Na imensa maioria dos casos, uma reportagem de retorno algum tempo depois registrará que nada foi feito. Porém, o “administrador” livrou-se momentaneamente de uma situação constrangedora pela conhecida técnica da negação em série: “não há problema algum, se há algo já está sendo resolvido, trata-se de perseguição política etc. etc.”.

Recentemente – e todos os que trabalham em instituições de ensino superior assistiram a isso –, muitos alunos que desejavam renovar ou aderir ao Fundo de Financiamento Estudantil (Fies) não tiveram sucesso. Durante dias, noites e madrugadas, os jovens desesperaram-se à frente dos computadores tentando fazer o registro indispensável, sempre chegando a becos sem saída: ora o “sistema caía”, ora a vítima era informada de que havia um excesso de tentativas de acesso e instada a tentar em outra hora, e todo o imenso repertório que determinados sites parecem produzir para fazer o “cliente” acreditar em sua própria inépcia. As explicações oficiais corroboravam essa teoria, e tais como Cândidos burocráticos, declaravam que tudo ia bem, no melhor dos mundos possíveis; e pareciam insinuar candidamente que a culpa era mesmo dos estudantes que, embora nativos digitais na maioria, não saberiam preencher um formulário por computador.
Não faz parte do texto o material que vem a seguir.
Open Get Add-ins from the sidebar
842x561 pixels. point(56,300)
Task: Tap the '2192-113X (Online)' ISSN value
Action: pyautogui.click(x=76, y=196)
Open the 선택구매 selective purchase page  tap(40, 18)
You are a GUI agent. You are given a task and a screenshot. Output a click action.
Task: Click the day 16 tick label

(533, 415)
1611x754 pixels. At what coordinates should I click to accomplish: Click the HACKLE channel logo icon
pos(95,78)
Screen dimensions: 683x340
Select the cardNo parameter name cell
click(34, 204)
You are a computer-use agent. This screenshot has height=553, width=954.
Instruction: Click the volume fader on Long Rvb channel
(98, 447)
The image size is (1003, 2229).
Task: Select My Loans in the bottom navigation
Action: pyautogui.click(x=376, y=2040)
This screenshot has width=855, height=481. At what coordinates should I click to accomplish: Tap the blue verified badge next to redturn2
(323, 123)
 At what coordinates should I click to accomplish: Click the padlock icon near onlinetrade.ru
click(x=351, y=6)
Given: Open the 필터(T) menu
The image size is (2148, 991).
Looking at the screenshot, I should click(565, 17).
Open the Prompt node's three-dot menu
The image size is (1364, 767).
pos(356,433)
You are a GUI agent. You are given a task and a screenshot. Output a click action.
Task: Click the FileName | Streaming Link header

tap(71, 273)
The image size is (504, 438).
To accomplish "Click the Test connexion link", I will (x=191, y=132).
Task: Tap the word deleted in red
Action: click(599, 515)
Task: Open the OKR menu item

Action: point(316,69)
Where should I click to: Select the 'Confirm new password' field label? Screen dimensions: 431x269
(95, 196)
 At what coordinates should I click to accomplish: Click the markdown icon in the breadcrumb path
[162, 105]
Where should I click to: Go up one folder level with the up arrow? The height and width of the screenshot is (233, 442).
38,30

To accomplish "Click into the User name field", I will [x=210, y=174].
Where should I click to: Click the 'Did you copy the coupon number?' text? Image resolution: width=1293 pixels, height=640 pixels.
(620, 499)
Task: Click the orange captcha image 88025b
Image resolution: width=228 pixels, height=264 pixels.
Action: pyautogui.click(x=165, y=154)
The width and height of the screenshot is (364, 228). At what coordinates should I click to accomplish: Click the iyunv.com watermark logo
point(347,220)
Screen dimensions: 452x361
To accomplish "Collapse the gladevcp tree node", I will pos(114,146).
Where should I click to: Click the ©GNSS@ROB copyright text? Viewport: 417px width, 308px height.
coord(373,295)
Foi necessária a entrada no Ministério da Educação de um professor de Ética, Renato Janine Ribeiro, vindo de uma das mais renomadas instituições de ensino do país, para que a verdade, a simples e cristalina verdade fosse declarada: não havia recursos para atender a todos. O professor Janine – recentemente demitido – não deu uma boa notícia, mas deu uma notícia honesta e demonstrou respeito pelos muitíssimos estudantes e suas famílias, que precisavam ouvi-la para saber o que fazer a seguir.

A realidade quase nunca é perfeitamente aquela que gostaríamos, mas indivíduos, instituições e países maduros precisam conviver com ela. Visões edulcoradas, versões piedosas, mentiras bem ou mal intencionadas nunca propiciarão a construção de nada sólido ou melhor. Há 2 mil anos o apóstolo João registrou as palavras de Cristo: “E conhecereis a verdade, e a verdade vos libertará”; embora em outro contexto, a frase é atual e merece reflexão.

Wanda Camargo, educadora, é assessora da presidência do Complexo de Ensino Superior do Brasil (UniBrasil).